Spine bracing is commonly used to provide additional stability during treatment. After treatment, serial CT and MRI scans are typically required to monitor healing. Rehabilitation to restore muscle strength is often recommended as part of the recovery process.

Differential Diagnosis

When evaluating vertebral osteomyelitis, the following differential diagnoses should also be considered:

  • Chronic nonbacterial osteomyelitis
  • Ewing sarcoma
  • Gout
  • Gaucher disease
  • Malignancy
  • Pseudogout
  • Septic arthritis
  • Sickle cell anemia
  • Vitamin C deficiency
  • Vertebral compression fracture
  • Vaso-occlusive pain episode

Prognosis

Recovery from vertebral osteomyelitis is often prolonged, even with appropriate treatment, and some patients may require multiple surgical interventions. Surgical procedures carry significant risks, including the potential for paralysis. Approximately 15% of patients with vertebral osteomyelitis experience permanent neurological deficits. Many patients remain disabled, with a diminished quality of life.

Complications

Complications of vertebral osteomyelitis may include:

  • Recurrence of infection
  • Fracture
  • Paralysis
  • Permanent neurological deficits
  • Chronic pain
  • Disability

Consultations

The treatment of vertebral osteomyelitis often involves a multidisciplinary approach, which may include the following medical specialties:

  • Infectious disease
  • Interventional radiology
  • Neurology
  • Neurosurgery
  • Orthopedic surgery
  • Radiology

Deterrence and Patient Education

Patients with vertebral osteomyelitis should be informed about the prognosis of their condition. Clinicians must emphasize the importance of adhering to prescribed medications and explain the potential consequences of incomplete or inadequate treatment. Regular follow-up appointments should be encouraged, and patients should be advised to seek immediate medical care if their symptoms worsen during treatment.

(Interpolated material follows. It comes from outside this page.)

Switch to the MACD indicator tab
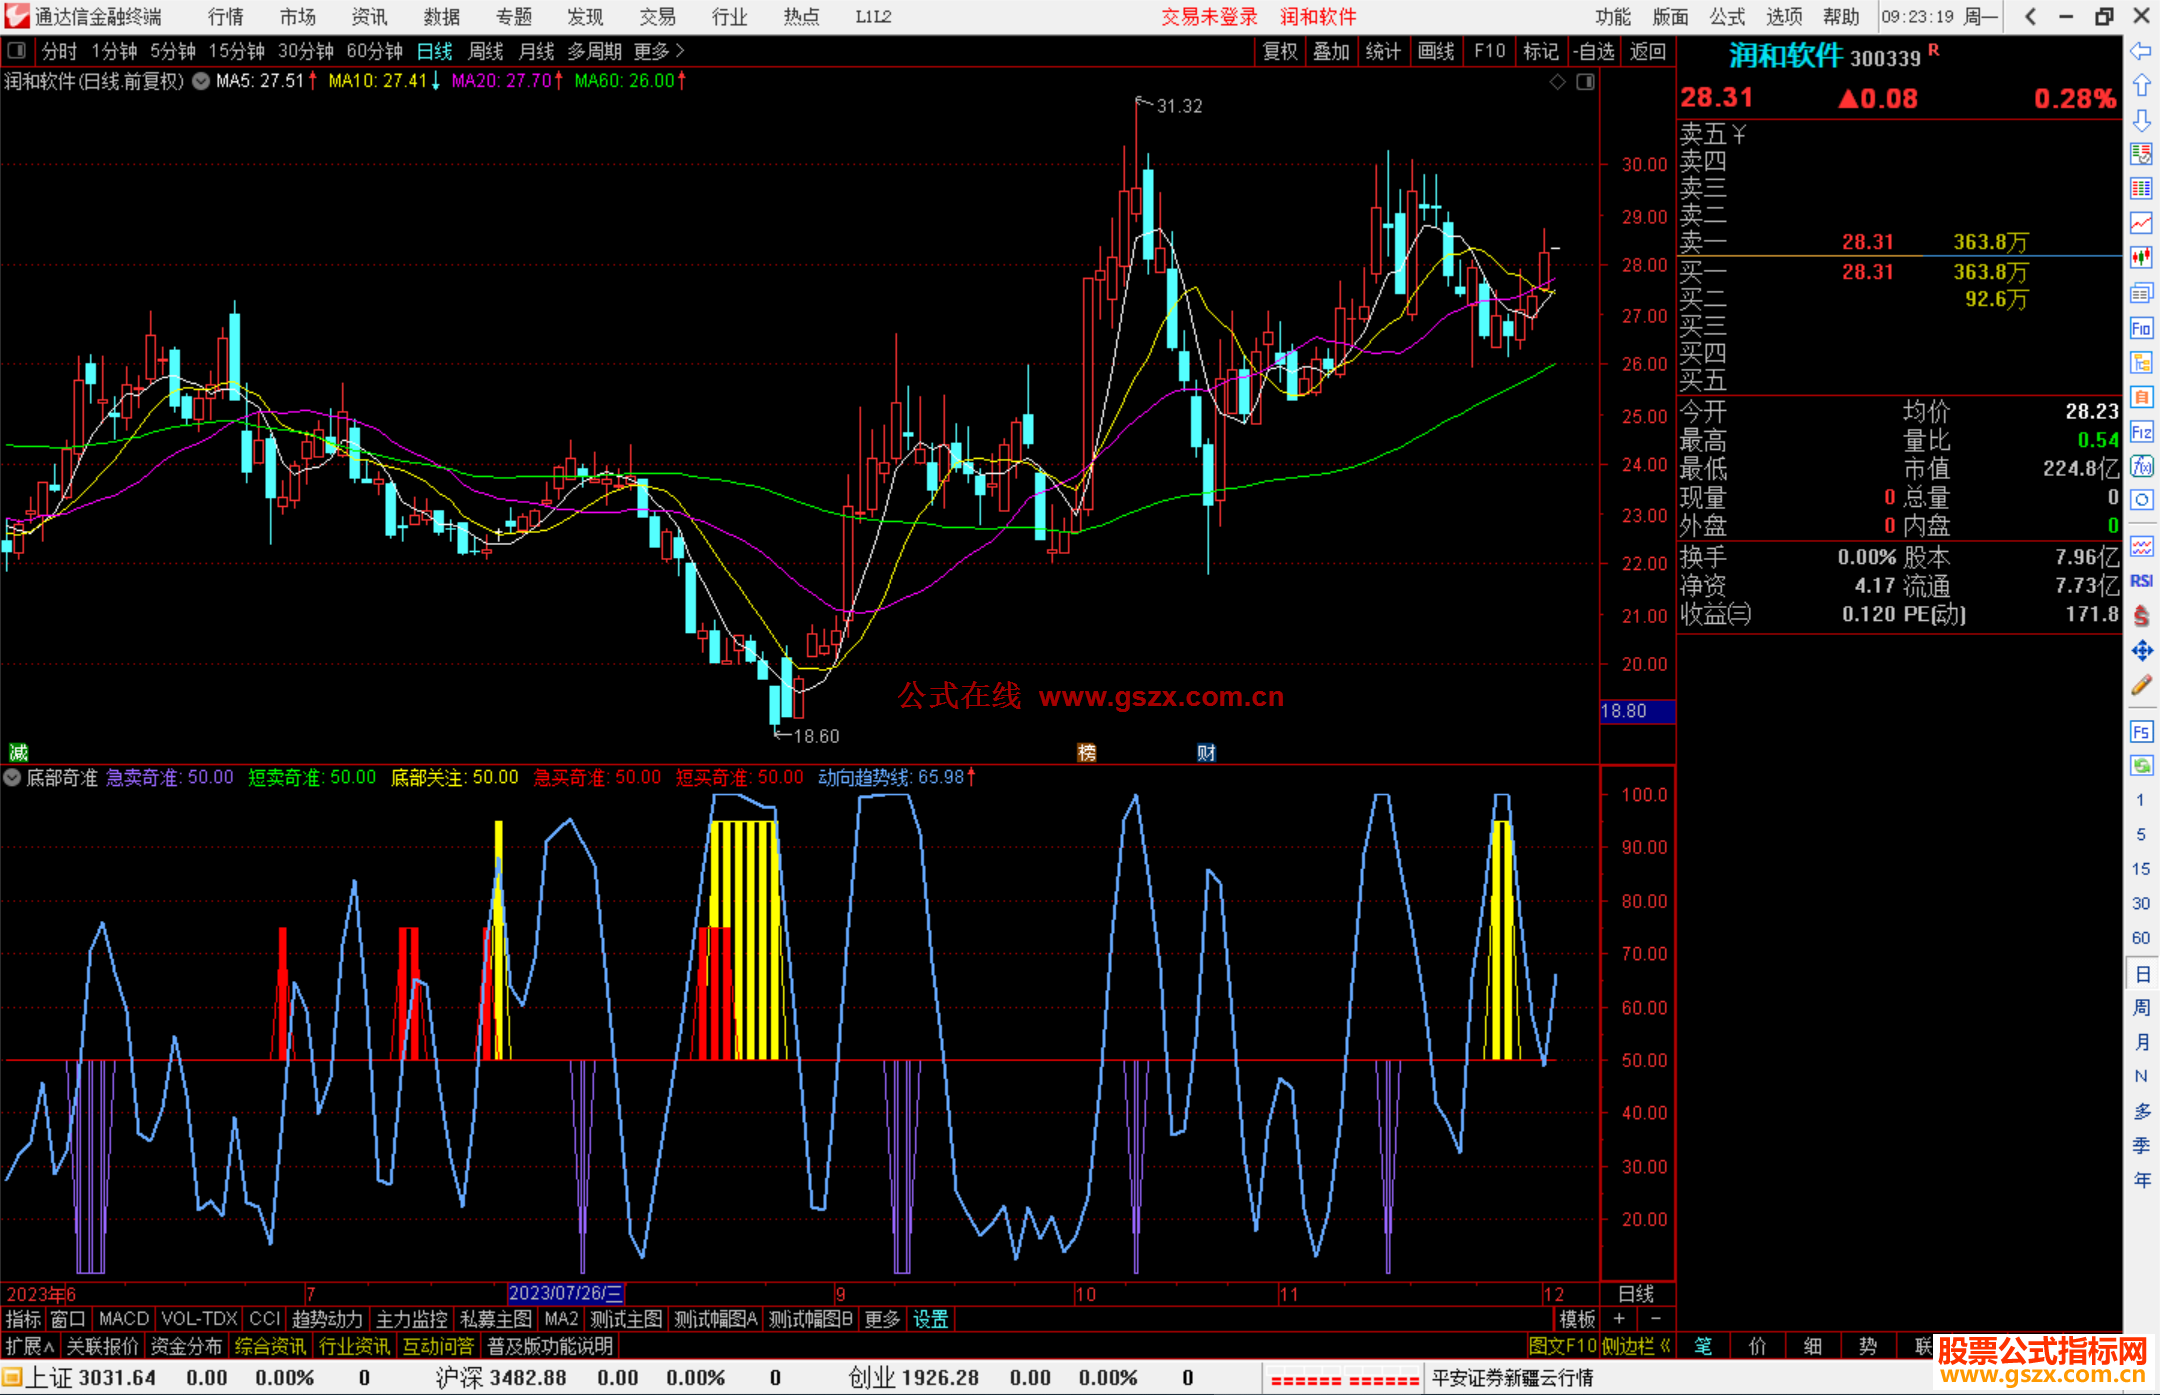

Enhancing Healthcare Team Outcomes

Effective diagnosis and management of vertebral osteomyelitis depend on a collaborative interprofessional approach to improve patient-centered care, safety, and outcomes. Physicians and advanced practitioners lead the diagnostic process, working closely with radiologists for imaging interpretation and pathologists for microbiological analysis. Infectious disease specialists are critical in selecting appropriate antibiotics, typically recommending a 6-week treatment course. Orthopedic and neurosurgeons manage complex cases involving neurological deficits or abscesses that require surgical intervention. Nurses are essential in monitoring patient progress, administering medications, and providing comfort, while pharmacists ensure optimized antimicrobial regimens and address potential drug interactions.

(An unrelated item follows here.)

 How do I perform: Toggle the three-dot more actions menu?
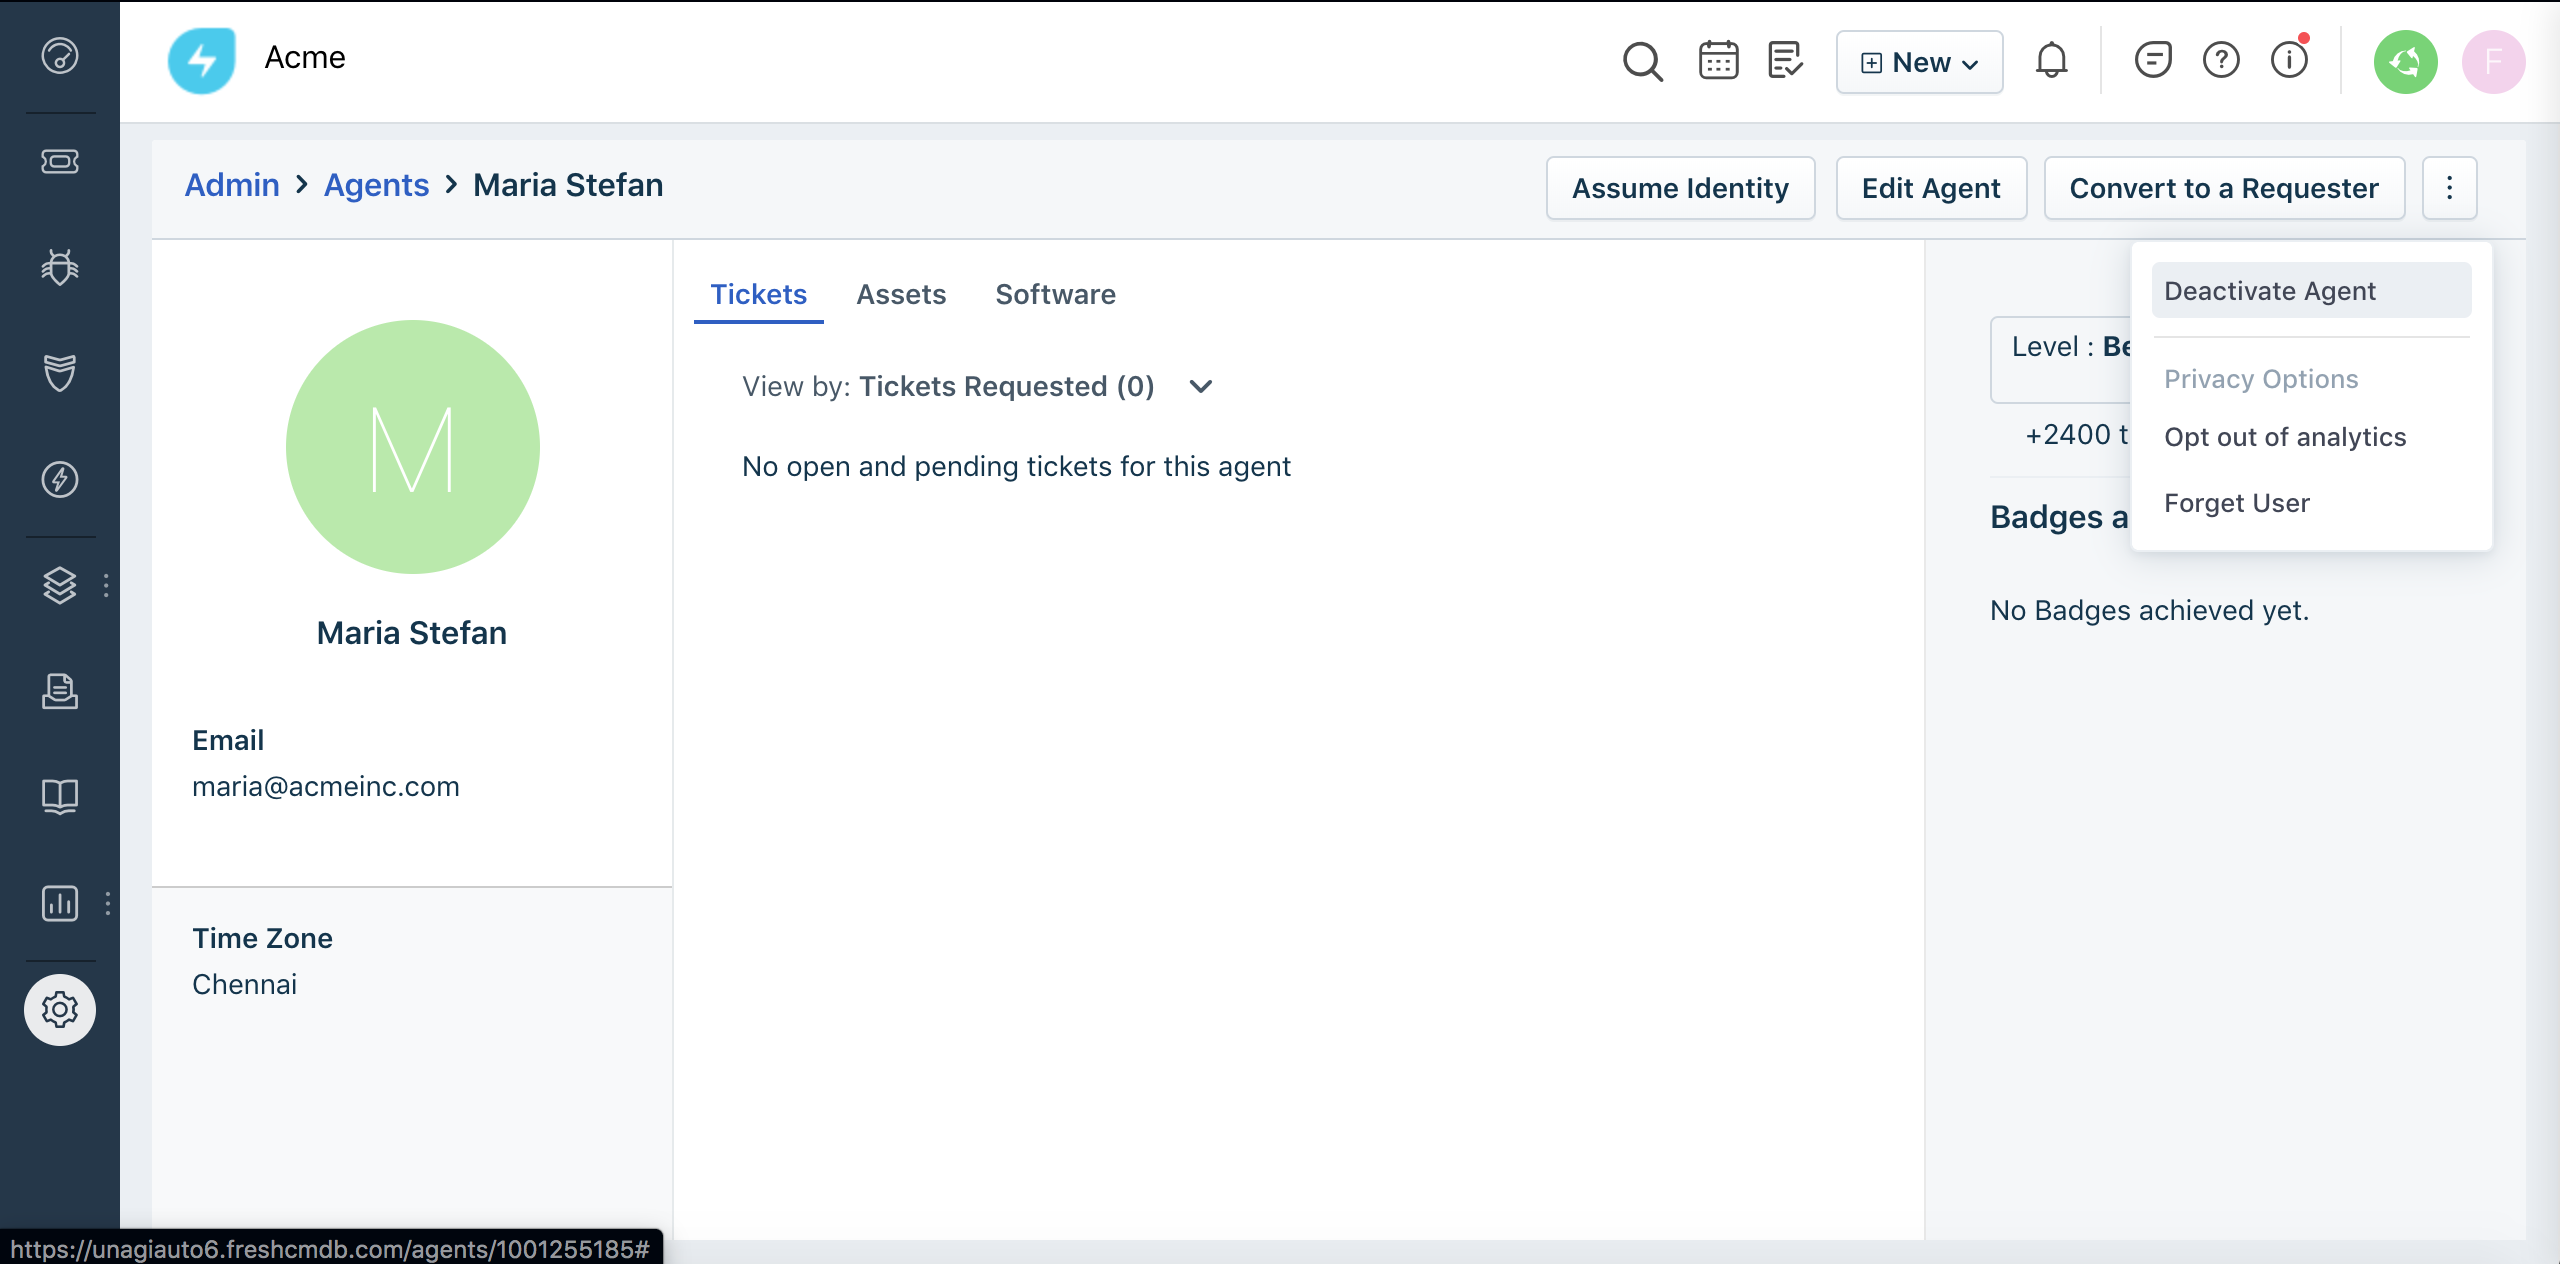pyautogui.click(x=2449, y=188)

Effective communication among healthcare professionals is critical for reviewing clinical, laboratory, and imaging findings, enabling early detection of treatment failures and timely adjustments to care plans. Incorporating shared decision-making and regular follow-ups fosters patient understanding and engagement, supporting both clinical outcomes and long-term functional recovery. This interprofessional collaboration enhances diagnostic accuracy, promotes treatment adherence, and ensures patient safety, ultimately improving team performance and overall patient well-being.